Given exercise A:
Rewrite the records from the first line through the line with "click(x=51, y=419)", replacing "screenshot" with "screen capture" and keeping everything else the same. Omit the pictures.

Text section:
______________________________
Parents should always be asking, “Are there safety settings within that platform to protect my child?”

“It’s so easy to play on normal human nature of wanting to make friends, especially coming out of two years of a lot of isolation.”

Repking offered a key piece of information for parents: All platforms that allow direct messaging regardless of the friendship status are “really dangerous.” Why? Because a predator can contact a child through DMs (direct messaging).

“A lot of parents don’t even know that direct messaging is part of every social media app,” said Repking.

The problem with relying on settings and software to keep a child safe, said Repking, is that every single one of them “has a workaround.”

As soon as children figure out the workaround, they are “really, really vulnerable,” she added. “Now you have a parent that hasn’t educated the child on how to protect themselves and is not really paying attention — because they have confidence in the software.”

Parents need to be engaged and educated about what their children are doing online — and stay connected to how their activities evolve over time. (iStock)

Start safety conversations early, advised Repking.

“It’s much easier to establish dialogue with the third- or fourth-grader than it is with a freshman in high school,” she said.
______________________________
Listing:
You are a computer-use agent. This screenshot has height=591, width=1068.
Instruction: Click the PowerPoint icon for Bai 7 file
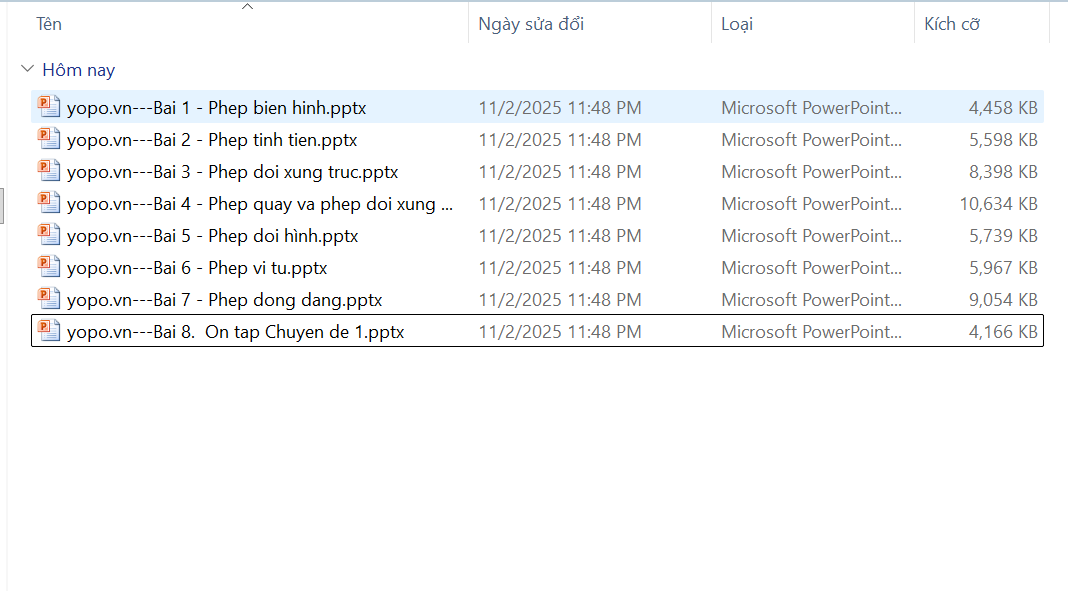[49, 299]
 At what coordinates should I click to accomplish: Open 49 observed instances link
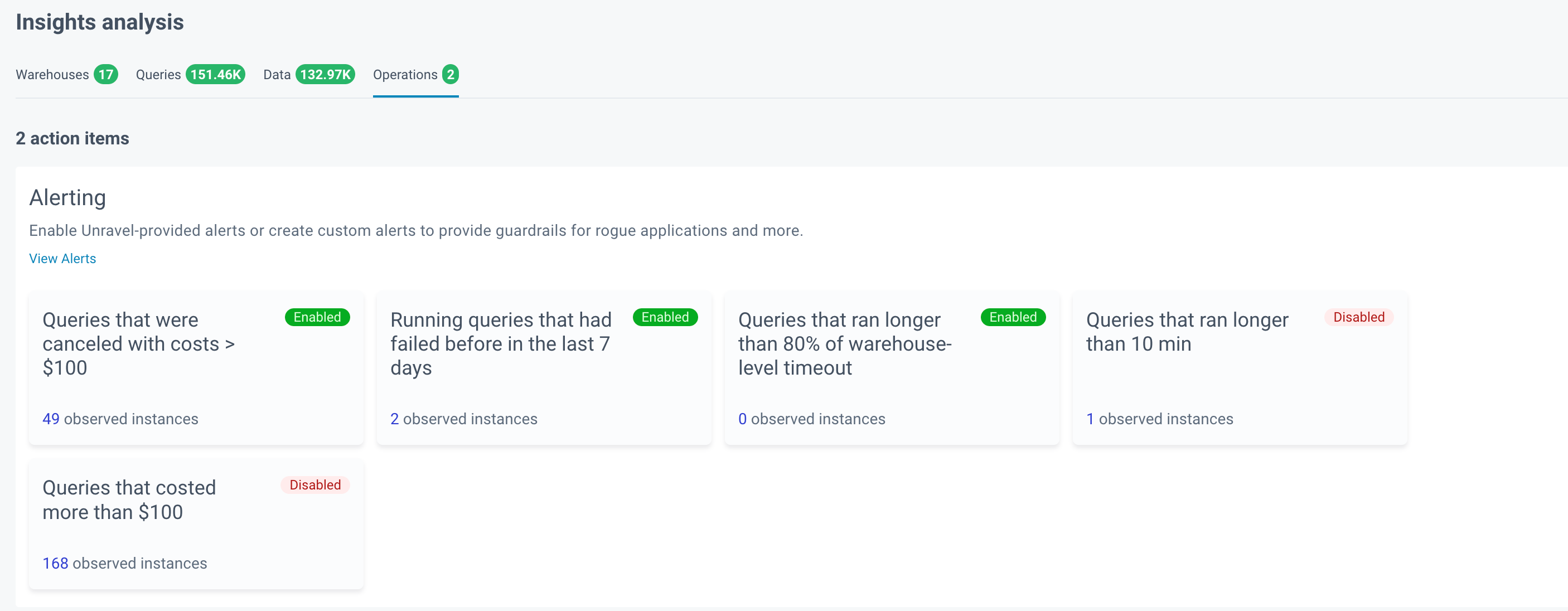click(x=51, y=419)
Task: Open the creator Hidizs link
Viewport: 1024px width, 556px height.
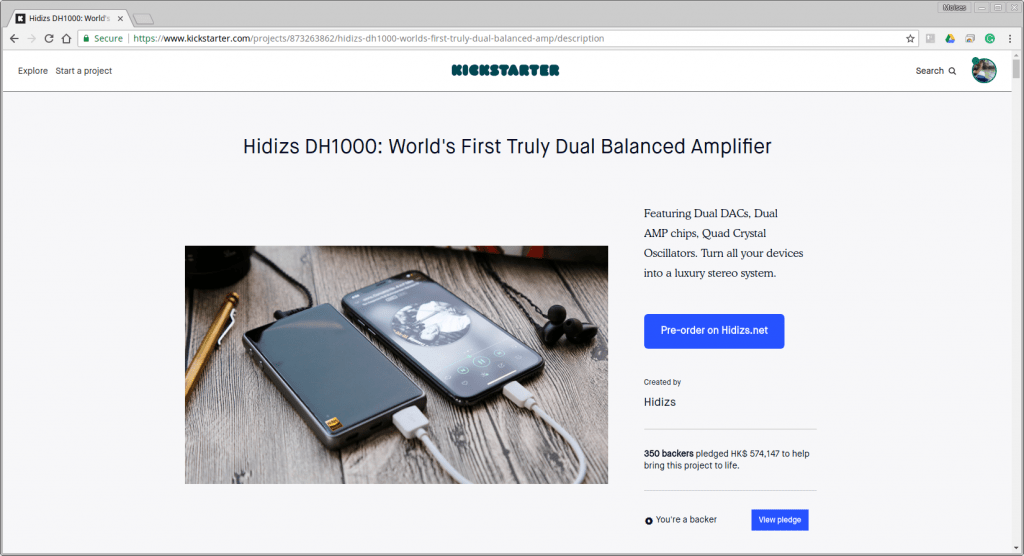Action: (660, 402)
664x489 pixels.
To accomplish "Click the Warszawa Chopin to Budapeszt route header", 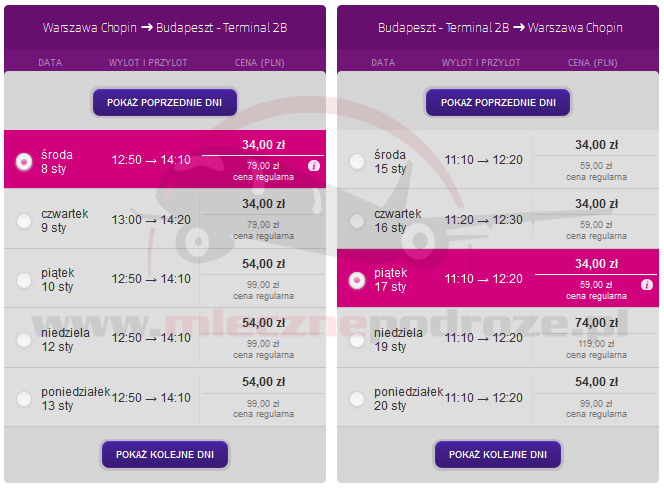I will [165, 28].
______________________________
Given exercise B:
Extend the passage on children's online safety, starting after its final sentence.

Exercise response A:
You are a computer-use agent. This screen capture has height=591, width=1068.
Instruction: Click the PowerPoint icon for Bai 7 file
[49, 299]
 At what coordinates should I click to accomplish: Open 49 observed instances link
click(x=51, y=419)

Exercise response B:
An open dialogue should always be non-threatening; “Kids feel really threatened around their technology,” she said.

“As parents,” she said, “we can work through the tone of our voice, body language and how we approach the topic, and make kids feel like we’re not constantly accusing them of doing something wrong when it comes to technology.”

“Children learn bad habits at elementary-school age. By the time kids reach high school, they’ve already formed their habits.”

Another good tool is the use of stories, said Repking.

She said she tells kids about her own daughter’s experience, and even several years later a child will remember her story.

“We all find stories interesting, but also it’s very easy for kids to engage in a dialogue when it’s about a third party, whether they know the third party or not.” She added, “There’s something in storytelling — it holds attention, and it’s relatable.”